* [Text to read]:
"Crazy" is a song written and produced by the Americans songwriters and music producers John V. Anderson, Steve Williams and Steve Horton. The song was recorded in 1983 by popular American R&B vocal group The Manhattans and released the same year on the album Forever by Your Side by Columbia Records. "Crazy" was released as a single in June 1983, reaching No. 4 on the R&B chart, and No. 72 on the Billboard Hot 100. Besides the United States, "Crazy" peaked at No. 63 on the UK Singles chart. Two formats were released for the single of "Crazy". The first was 7" single, where "Crazy" was only 3:55 in length and containing the song "Love Is Gonna Find You" on B-side. The second was 12" single, containing the instrumental version of "Crazy" on B-side.

"Crazy" was followed later in 1983 by a second single, the title track "Forever by Your Side", which was successful in Brazil in 1985.

Chart positions

Weekly charts

Year-end charts

Track listing

7" Single

The full length of "Crazy" on the album Forever by Your Side is 4:52. The length of 3:55 on the 7" single is an edited version of the song.

12" Single

The instrumental version of "Crazy" present on the B-side of the 12" single was not included in the original 1983 LP Forever by Your Side.

* [Source data]:

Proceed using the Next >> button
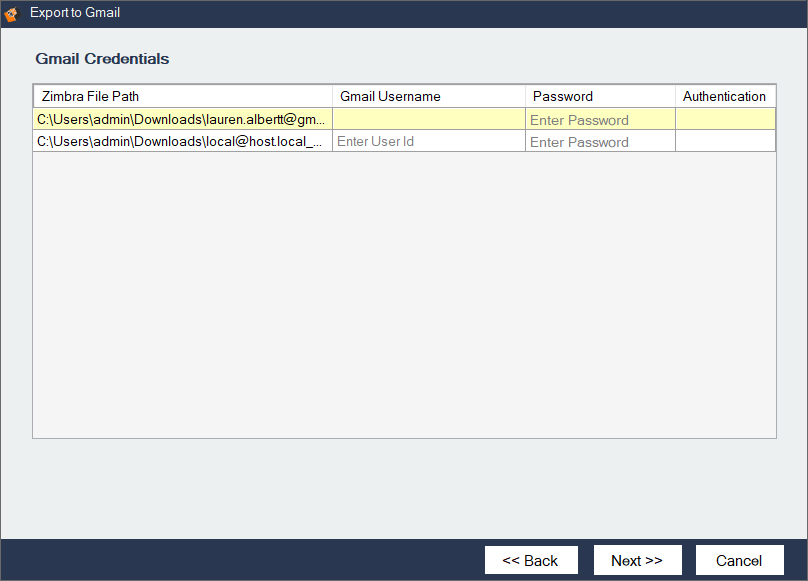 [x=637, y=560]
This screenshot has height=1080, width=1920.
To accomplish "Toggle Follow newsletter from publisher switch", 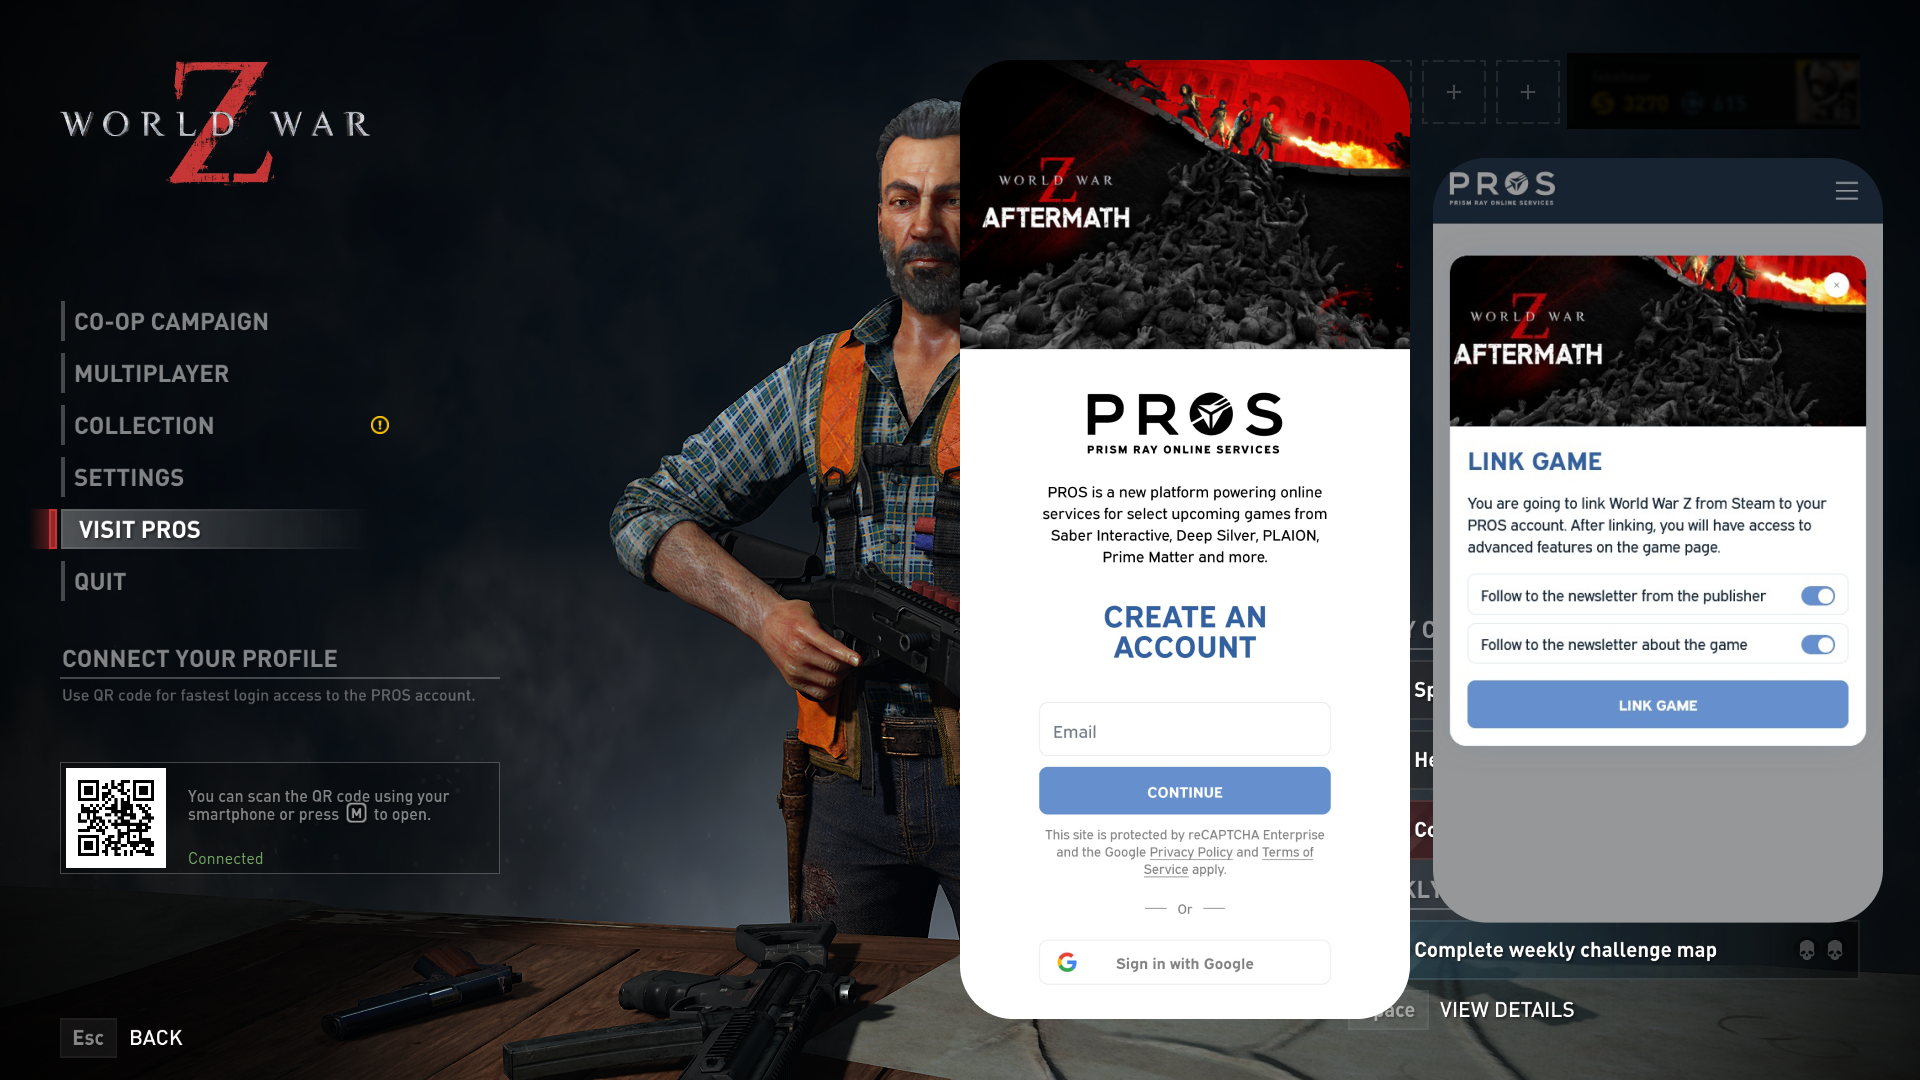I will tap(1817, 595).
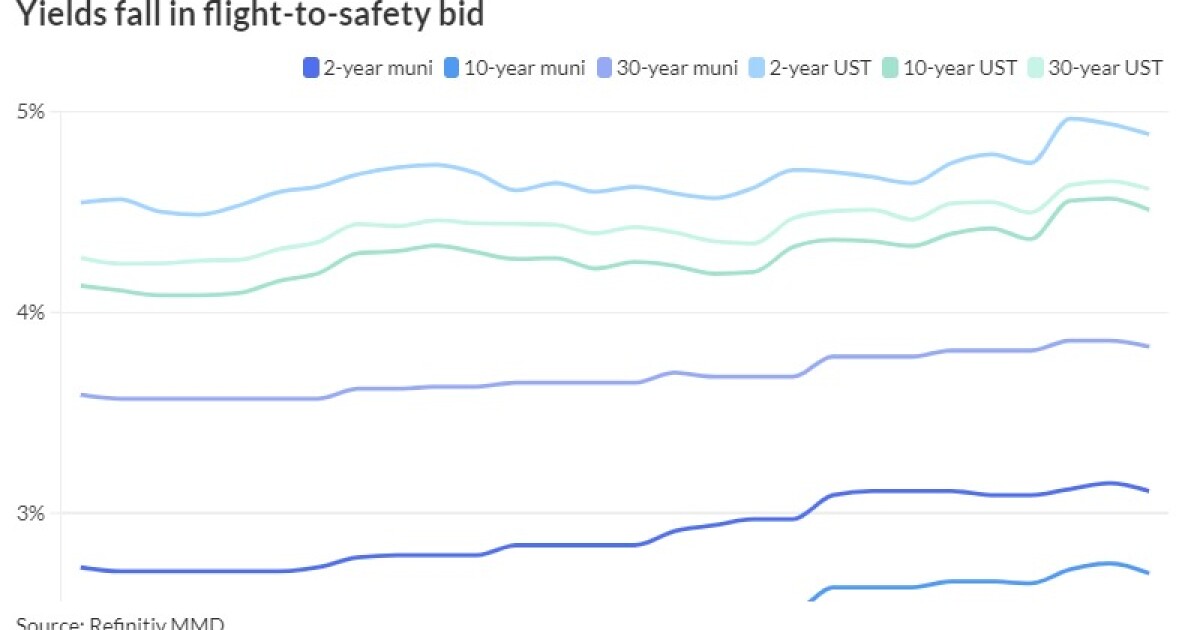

* [Complete the following]:
A. In the text about the Manhattans song "Crazy," condense the paragraph that begins "'Crazy' is a song written and produced" into a short list that keeps its main facts.
B. Carry on the text about the Manhattans song "Crazy" from its last sentence.

* [Exercise answers]:
A.
- Written and produced by American songwriters and producers John V. Anderson, Steve Williams and Steve Horton.
- Recorded in 1983 by the American R&B vocal group The Manhattans and released that year on the album Forever by Your Side by Columbia Records.
- Released as a single in June 1983, reaching No. 4 on the R&B chart, No. 72 on the Billboard Hot 100 and No. 63 on the UK Singles chart.
- Issued in two single formats:
  - 7" single: a 3:55 version of "Crazy" with "Love Is Gonna Find You" on the B-side.
  - 12" single: the instrumental version of "Crazy" on the B-side.

B.
Music video
"Crazy" has an official music video, recorded by The Manhattans in 1983. The video shows New York City and its buildings at night, the city illuminated by lights. The Manhattans sing "Crazy" in a club, wearing white suits and black pants, making gestures and dancing to the choreography of the song. The video also shows images of couples and at a later time, four women appear dancing on the stage where the Manhattans sing.

B-side
The B-side of the 7" single contains the song "Love Is Gonna Find You", which was also recorded by The Manhattans in 1983 for the album Forever by Your Side. It was written by the songwriters and musicians Leo Graham and Paul Richmond, and produced by Leo Graham. It was a simple song from their album that was not released as a single.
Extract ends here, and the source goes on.